Search the entries for the word "toolbar" and pull out each line that has it.

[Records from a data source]
+ + + + + + +

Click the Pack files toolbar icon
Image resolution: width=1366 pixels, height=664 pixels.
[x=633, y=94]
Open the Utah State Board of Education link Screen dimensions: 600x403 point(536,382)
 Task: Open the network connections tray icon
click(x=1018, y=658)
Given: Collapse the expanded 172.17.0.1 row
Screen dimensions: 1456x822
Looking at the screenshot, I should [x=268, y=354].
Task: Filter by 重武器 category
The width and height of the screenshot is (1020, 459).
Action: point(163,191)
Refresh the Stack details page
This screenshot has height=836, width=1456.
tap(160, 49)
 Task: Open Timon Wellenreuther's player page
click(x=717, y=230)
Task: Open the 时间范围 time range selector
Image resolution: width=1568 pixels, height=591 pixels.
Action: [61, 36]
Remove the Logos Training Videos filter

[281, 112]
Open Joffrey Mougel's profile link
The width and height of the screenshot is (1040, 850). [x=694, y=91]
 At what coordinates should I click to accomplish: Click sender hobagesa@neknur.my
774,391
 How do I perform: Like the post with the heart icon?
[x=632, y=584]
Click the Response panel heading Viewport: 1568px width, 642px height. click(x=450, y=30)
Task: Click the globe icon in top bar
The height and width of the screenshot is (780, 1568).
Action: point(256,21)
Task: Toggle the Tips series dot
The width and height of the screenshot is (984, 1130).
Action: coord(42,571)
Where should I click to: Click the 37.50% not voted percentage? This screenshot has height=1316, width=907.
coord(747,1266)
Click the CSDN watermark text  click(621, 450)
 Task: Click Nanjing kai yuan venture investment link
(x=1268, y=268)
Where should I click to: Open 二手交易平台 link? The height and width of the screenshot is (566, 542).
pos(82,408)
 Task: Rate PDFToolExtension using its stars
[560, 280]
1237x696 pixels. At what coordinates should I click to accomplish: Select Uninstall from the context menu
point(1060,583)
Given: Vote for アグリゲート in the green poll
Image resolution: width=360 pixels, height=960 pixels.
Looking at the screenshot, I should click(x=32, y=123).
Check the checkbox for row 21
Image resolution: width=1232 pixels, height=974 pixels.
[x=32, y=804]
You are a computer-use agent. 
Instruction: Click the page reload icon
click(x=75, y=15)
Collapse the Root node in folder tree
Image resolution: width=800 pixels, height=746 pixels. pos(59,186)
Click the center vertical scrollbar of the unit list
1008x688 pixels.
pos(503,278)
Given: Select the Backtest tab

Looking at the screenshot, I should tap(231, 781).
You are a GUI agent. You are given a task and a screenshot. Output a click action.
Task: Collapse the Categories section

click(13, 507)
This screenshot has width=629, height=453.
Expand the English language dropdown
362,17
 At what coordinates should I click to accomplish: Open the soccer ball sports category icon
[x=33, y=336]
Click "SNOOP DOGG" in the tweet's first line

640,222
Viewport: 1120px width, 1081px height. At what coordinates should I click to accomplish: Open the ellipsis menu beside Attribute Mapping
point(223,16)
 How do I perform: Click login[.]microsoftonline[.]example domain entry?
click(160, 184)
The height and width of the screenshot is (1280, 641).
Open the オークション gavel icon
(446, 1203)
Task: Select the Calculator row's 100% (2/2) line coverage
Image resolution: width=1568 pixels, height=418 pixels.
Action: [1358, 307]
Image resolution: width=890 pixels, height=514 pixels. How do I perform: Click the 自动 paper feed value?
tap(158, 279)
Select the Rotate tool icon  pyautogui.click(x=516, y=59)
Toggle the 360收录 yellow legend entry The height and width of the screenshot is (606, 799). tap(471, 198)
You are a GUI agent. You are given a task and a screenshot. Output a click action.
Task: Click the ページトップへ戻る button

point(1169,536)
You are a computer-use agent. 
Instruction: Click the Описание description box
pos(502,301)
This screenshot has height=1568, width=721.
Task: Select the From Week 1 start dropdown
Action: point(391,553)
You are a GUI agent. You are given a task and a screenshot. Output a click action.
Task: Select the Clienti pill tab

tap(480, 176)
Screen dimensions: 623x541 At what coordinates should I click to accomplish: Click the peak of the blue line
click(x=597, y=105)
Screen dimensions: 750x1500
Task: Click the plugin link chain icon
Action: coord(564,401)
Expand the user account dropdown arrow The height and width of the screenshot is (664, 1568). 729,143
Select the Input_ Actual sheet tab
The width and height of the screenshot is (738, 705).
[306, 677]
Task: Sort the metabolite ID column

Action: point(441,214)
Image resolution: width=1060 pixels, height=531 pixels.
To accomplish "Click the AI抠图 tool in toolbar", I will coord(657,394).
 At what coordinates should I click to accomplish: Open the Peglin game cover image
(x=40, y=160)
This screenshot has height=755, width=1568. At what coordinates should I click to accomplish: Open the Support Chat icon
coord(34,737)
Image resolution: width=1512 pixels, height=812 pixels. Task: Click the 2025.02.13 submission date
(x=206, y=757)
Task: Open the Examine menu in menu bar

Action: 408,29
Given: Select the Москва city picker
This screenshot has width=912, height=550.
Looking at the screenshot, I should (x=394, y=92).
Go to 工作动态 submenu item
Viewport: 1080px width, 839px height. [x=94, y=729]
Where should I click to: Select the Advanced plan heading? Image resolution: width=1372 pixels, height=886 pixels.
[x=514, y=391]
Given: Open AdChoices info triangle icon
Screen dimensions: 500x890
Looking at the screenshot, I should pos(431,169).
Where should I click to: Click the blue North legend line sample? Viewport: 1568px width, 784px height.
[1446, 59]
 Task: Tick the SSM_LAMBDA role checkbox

+ + + + + + +

YOUR RESPONSE:
Click the Pack files toolbar icon
To accomplish "Click the AI抠图 tool in toolbar", I will coord(657,394).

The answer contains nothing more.